Task directions
Can you change every "computer-use agent" to "screen-control agent" in the data below and leave everything else as it is?

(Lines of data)
--- begin ---

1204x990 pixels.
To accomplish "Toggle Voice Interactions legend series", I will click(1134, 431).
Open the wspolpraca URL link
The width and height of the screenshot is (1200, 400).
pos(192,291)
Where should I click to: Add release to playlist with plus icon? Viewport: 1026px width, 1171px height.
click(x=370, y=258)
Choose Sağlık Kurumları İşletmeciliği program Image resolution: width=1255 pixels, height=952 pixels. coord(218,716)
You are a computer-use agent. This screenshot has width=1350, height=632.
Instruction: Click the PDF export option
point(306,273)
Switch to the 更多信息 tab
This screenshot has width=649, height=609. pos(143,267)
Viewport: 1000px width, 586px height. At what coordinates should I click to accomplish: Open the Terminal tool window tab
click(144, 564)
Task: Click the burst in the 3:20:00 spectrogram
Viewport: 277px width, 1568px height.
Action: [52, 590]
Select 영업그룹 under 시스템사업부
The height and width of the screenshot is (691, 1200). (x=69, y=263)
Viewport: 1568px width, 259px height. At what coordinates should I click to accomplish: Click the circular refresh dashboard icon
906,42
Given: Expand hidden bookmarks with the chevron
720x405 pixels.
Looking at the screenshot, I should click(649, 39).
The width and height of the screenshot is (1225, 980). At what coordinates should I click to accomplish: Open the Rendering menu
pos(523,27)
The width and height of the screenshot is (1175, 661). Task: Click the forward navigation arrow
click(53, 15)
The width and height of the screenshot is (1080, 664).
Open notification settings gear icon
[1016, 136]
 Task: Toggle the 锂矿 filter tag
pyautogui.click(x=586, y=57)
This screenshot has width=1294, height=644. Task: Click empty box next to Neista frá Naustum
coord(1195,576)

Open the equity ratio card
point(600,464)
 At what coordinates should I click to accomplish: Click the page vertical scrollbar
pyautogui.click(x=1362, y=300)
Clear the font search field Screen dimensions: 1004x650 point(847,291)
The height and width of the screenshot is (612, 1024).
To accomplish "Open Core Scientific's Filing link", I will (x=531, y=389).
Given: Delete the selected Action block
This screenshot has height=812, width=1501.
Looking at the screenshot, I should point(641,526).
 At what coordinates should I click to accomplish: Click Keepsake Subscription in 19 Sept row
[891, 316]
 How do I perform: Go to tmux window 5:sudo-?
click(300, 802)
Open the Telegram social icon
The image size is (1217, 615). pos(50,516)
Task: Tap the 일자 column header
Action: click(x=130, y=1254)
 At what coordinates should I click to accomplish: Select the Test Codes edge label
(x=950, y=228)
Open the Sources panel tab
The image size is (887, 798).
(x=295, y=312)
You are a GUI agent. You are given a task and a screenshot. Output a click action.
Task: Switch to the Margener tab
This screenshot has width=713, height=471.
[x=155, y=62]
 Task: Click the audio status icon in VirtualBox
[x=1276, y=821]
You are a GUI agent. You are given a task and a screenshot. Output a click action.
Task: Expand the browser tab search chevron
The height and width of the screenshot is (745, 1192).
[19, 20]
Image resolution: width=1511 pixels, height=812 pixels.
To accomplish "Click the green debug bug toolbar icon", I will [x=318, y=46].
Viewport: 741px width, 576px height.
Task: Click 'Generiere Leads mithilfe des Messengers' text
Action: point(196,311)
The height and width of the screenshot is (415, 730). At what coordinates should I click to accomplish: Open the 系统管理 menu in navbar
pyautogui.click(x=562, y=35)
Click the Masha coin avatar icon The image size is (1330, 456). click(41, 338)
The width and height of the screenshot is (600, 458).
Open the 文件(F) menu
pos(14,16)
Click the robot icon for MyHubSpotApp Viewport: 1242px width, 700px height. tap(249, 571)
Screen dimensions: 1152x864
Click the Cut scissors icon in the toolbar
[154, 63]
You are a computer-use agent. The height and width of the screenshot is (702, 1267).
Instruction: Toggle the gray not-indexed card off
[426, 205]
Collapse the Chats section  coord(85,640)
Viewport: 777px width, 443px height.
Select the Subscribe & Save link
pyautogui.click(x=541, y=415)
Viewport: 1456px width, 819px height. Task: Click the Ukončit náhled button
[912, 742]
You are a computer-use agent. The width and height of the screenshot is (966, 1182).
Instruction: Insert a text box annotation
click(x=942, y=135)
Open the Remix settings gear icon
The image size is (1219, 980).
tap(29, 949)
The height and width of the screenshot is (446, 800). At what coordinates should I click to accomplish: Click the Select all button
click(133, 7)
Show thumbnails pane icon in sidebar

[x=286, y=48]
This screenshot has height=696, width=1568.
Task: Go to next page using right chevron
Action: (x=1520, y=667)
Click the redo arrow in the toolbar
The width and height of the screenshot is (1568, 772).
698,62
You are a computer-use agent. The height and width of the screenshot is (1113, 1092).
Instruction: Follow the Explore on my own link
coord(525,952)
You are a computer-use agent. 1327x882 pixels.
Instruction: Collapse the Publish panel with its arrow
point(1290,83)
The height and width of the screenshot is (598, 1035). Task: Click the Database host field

--- end ---

Task response
1204x990 pixels.
To accomplish "Toggle Voice Interactions legend series", I will click(1134, 431).
Open the wspolpraca URL link
The width and height of the screenshot is (1200, 400).
pos(192,291)
Where should I click to: Add release to playlist with plus icon? Viewport: 1026px width, 1171px height.
click(x=370, y=258)
Choose Sağlık Kurumları İşletmeciliği program Image resolution: width=1255 pixels, height=952 pixels. coord(218,716)
You are a screen-control agent. This screenshot has width=1350, height=632.
Instruction: Click the PDF export option
point(306,273)
Switch to the 更多信息 tab
This screenshot has width=649, height=609. pos(143,267)
Viewport: 1000px width, 586px height. At what coordinates should I click to accomplish: Open the Terminal tool window tab
click(144, 564)
Task: Click the burst in the 3:20:00 spectrogram
Viewport: 277px width, 1568px height.
Action: [52, 590]
Select 영업그룹 under 시스템사업부
The height and width of the screenshot is (691, 1200). (x=69, y=263)
Viewport: 1568px width, 259px height. At what coordinates should I click to accomplish: Click the circular refresh dashboard icon
906,42
Given: Expand hidden bookmarks with the chevron
720x405 pixels.
Looking at the screenshot, I should click(649, 39).
The width and height of the screenshot is (1225, 980). At what coordinates should I click to accomplish: Open the Rendering menu
pos(523,27)
The width and height of the screenshot is (1175, 661). Task: Click the forward navigation arrow
click(53, 15)
The width and height of the screenshot is (1080, 664).
Open notification settings gear icon
[1016, 136]
 Task: Toggle the 锂矿 filter tag
pyautogui.click(x=586, y=57)
This screenshot has width=1294, height=644. Task: Click empty box next to Neista frá Naustum
coord(1195,576)

Open the equity ratio card
point(600,464)
 At what coordinates should I click to accomplish: Click the page vertical scrollbar
pyautogui.click(x=1362, y=300)
Clear the font search field Screen dimensions: 1004x650 point(847,291)
The height and width of the screenshot is (612, 1024).
To accomplish "Open Core Scientific's Filing link", I will (x=531, y=389).
Given: Delete the selected Action block
This screenshot has height=812, width=1501.
Looking at the screenshot, I should point(641,526).
 At what coordinates should I click to accomplish: Click Keepsake Subscription in 19 Sept row
[891, 316]
 How do I perform: Go to tmux window 5:sudo-?
click(300, 802)
Open the Telegram social icon
The image size is (1217, 615). pos(50,516)
Task: Tap the 일자 column header
Action: click(x=130, y=1254)
 At what coordinates should I click to accomplish: Select the Test Codes edge label
(x=950, y=228)
Open the Sources panel tab
The image size is (887, 798).
(x=295, y=312)
You are a GUI agent. You are given a task and a screenshot. Output a click action.
Task: Switch to the Margener tab
This screenshot has width=713, height=471.
[x=155, y=62]
 Task: Click the audio status icon in VirtualBox
[x=1276, y=821]
You are a GUI agent. You are given a task and a screenshot. Output a click action.
Task: Expand the browser tab search chevron
The height and width of the screenshot is (745, 1192).
[19, 20]
Image resolution: width=1511 pixels, height=812 pixels.
To accomplish "Click the green debug bug toolbar icon", I will [x=318, y=46].
Viewport: 741px width, 576px height.
Task: Click 'Generiere Leads mithilfe des Messengers' text
Action: point(196,311)
The height and width of the screenshot is (415, 730). At what coordinates should I click to accomplish: Open the 系统管理 menu in navbar
pyautogui.click(x=562, y=35)
Click the Masha coin avatar icon The image size is (1330, 456). click(41, 338)
The width and height of the screenshot is (600, 458).
Open the 文件(F) menu
pos(14,16)
Click the robot icon for MyHubSpotApp Viewport: 1242px width, 700px height. tap(249, 571)
Screen dimensions: 1152x864
Click the Cut scissors icon in the toolbar
[154, 63]
You are a screen-control agent. The height and width of the screenshot is (702, 1267).
Instruction: Toggle the gray not-indexed card off
[426, 205]
Collapse the Chats section  coord(85,640)
Viewport: 777px width, 443px height.
Select the Subscribe & Save link
pyautogui.click(x=541, y=415)
Viewport: 1456px width, 819px height. Task: Click the Ukončit náhled button
[912, 742]
You are a screen-control agent. The width and height of the screenshot is (966, 1182).
Instruction: Insert a text box annotation
click(x=942, y=135)
Open the Remix settings gear icon
The image size is (1219, 980).
tap(29, 949)
The height and width of the screenshot is (446, 800). At what coordinates should I click to accomplish: Click the Select all button
click(133, 7)
Show thumbnails pane icon in sidebar

[x=286, y=48]
This screenshot has height=696, width=1568.
Task: Go to next page using right chevron
Action: (x=1520, y=667)
Click the redo arrow in the toolbar
The width and height of the screenshot is (1568, 772).
698,62
You are a screen-control agent. The height and width of the screenshot is (1113, 1092).
Instruction: Follow the Explore on my own link
coord(525,952)
You are a screen-control agent. 1327x882 pixels.
Instruction: Collapse the Publish panel with its arrow
point(1290,83)
The height and width of the screenshot is (598, 1035). Task: Click the Database host field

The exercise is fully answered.